Il y aurait en effet 20 000 fabricants de matériel médical dans le monde dont 80 % de PME Mais les 30 premières entreprises représentent près de 90 % du chiffre d’affaire mondial.

Parmi ces grandes entreprises, 19 sont d’origine Américaines, le leader mondial étant Johnson&Johnson. On comptait ainsi en 2011 plus de 7200 fabricants de matériel médical en Europe, 8000 en Asie et près de 6800 au Canada et Etat unis.

En France environ 1 100 fabricants de dispositifs médicaux étaient comptabilisés en 2011, l ‘ Allemagne domine sur le plan européen avec plus de 1200 fabricants de plus de 20 salariés. A noté également le poids important de la Suisse.

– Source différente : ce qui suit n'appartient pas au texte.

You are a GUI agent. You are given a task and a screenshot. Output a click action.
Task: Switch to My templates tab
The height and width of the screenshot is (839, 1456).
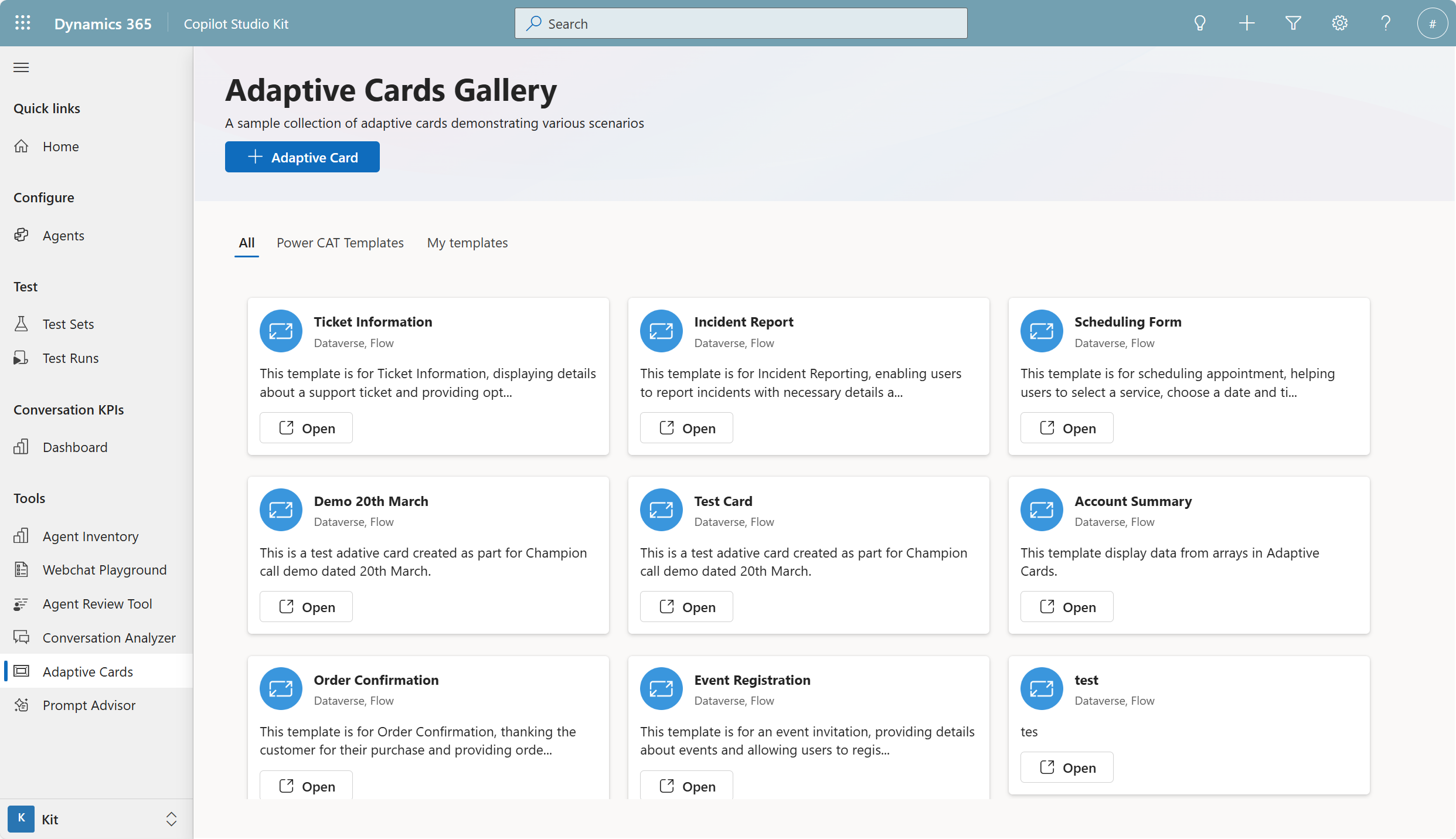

Parmi les 100 leaders mondiaux on compte le secteur des consommables et de l’hygiène avec le leader mondial du matériel médical Johnson&Johnson, les sociétés Baxter et Becton Dickinson (Cardinal Health ), l’électronique médicale, avec GE healthcare, Siemens healthcare et Philips healthcare , le matériel médico-chirurgical avec Medtronic (Covidien) l’orthopédie avec Stryker et Zimmer, le matériel de laboratoire avec Abbott, Coulter ;

En Europe l’Allemagne et la Suisse dispose de plusieurs leaders mondiaux comme Siemens, B Braun, Fresenius, Paul Hartmann, Roche Diagnostic, Alcon. En France Essilor et Biomérieux sont les seules entreprises faisant partie de ce classement. 

Les principaux postes en matières de dépenses pour le matériel médical

Selon un étude réalisée en 2009 sur 67 pays, ( The world medical fact book ), les consommables médicaux représente la plus grande partie du marché avec 23,1% suit par l’imagerie médical ( 22.6%), les produits orthopédiques ( 15.5% ) et les produits dentaires 5.3% . A noter que 33.5% des dispositif médicaux ne sont pas classés.

Cette proportion importante des consommables médicaux, s’explique par la nécessité de l’utilisation de l’usage unique pour des raisons d’hygiènes. Le coût des systèmes d’imagerie explique également la deuxième place de ce domaine d’activité ( Scanner, IRM, Echographie, radiologie

Les principaux pays utilisateurs de matériel médical aujourd’hui

En 2012, les Etats unis représentait près de 40% du marché du matériel médical, l’Europe 28% , le Japon 10% et la Chine 5% . la croissance mondiale des dépense est estimé à environ 7% par an mais avec des disparités, car si l’Europe et l’Amérique du nord connaissent ce niveau d’augmentation, celle-ci est beaucoup plus importantes dans les pays émergents, notamment en Chine, environ 15% en Inde et dans les pays africain.